Older HIV infected subjects were previously found to have significant B cell expansion during initial antiretroviral therapy in a prospective age-differentiated cohort of older and younger (≥45 vs. ≤30 years) HIV-infected subjects initiating antiretroviral therapy (ART) through the AIDS Clinical Trials Group. Here to further describe this expansion, using a subset of subjects from the same cohort, we characterized B cell phenotypes at baseline and after 192 weeks of ART in both older and younger HIV-infected groups and compared them to uninfected age-matched controls. We also examined whether phenotypes at baseline associated with response to tetanus and hepatitis A vaccine at 12 weeks. Forty six subjects were analyzed in the HIV infected group (21 older, 25 younger) and 30 in the control group (15 per age group). We observed naïve B cells to normalize in younger subjects after 192 weeks of ART, while in older subjects naïve B cells increased to greater levels than those of controls (p = 0.045).

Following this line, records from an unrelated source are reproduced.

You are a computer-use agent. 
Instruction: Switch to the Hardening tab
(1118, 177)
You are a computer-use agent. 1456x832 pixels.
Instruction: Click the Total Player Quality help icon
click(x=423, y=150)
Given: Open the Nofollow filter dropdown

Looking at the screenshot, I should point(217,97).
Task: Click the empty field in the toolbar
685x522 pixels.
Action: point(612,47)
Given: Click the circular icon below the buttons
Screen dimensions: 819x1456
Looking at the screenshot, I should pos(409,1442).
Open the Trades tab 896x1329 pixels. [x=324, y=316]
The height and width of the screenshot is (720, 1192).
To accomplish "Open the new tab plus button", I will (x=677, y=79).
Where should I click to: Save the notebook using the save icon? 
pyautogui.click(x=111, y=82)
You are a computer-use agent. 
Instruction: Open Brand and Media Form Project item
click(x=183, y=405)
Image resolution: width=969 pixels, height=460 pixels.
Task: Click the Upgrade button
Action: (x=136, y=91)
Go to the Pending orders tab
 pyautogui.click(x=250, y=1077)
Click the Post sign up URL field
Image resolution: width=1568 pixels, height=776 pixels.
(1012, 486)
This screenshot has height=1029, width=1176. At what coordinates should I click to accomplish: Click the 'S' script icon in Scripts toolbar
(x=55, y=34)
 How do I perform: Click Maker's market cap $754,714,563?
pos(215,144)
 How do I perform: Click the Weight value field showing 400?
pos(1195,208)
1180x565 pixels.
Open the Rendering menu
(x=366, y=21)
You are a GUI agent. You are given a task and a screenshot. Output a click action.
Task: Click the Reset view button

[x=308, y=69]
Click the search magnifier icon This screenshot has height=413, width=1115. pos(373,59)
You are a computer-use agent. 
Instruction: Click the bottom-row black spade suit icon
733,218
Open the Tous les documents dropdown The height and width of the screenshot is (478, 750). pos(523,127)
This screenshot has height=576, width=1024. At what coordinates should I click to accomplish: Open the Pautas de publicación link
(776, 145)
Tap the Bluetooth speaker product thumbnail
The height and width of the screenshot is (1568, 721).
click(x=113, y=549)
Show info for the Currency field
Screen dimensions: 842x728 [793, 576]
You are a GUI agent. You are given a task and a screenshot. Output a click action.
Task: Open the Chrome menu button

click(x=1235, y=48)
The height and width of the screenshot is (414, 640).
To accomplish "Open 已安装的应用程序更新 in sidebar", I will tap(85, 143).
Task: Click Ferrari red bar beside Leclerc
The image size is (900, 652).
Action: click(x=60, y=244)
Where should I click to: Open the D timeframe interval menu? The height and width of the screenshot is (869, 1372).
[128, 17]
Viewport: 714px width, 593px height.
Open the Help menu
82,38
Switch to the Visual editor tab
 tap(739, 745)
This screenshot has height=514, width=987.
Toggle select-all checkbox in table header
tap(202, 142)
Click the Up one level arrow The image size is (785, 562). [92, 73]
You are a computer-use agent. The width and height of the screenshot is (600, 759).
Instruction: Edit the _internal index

Absolute resting memory (RM) cell count was significantly lower in the older HIV infected group at baseline compared to controls and numbers normalized after 192 weeks of ART (p<0.001). Baseline RM cell count positively correlated with week 12 increase in antibody to tetanus vaccine among both younger and older HIV-infected subjects combined (p = 0.01), but not in controls. The age-associated naïve B cell expansion is a novel finding and we discuss several possible explanations for this observation. Relationship between RM cells at baseline and tetanus responses may lead to insights about the effects of HIV infection on B cell memory function and vaccine responses.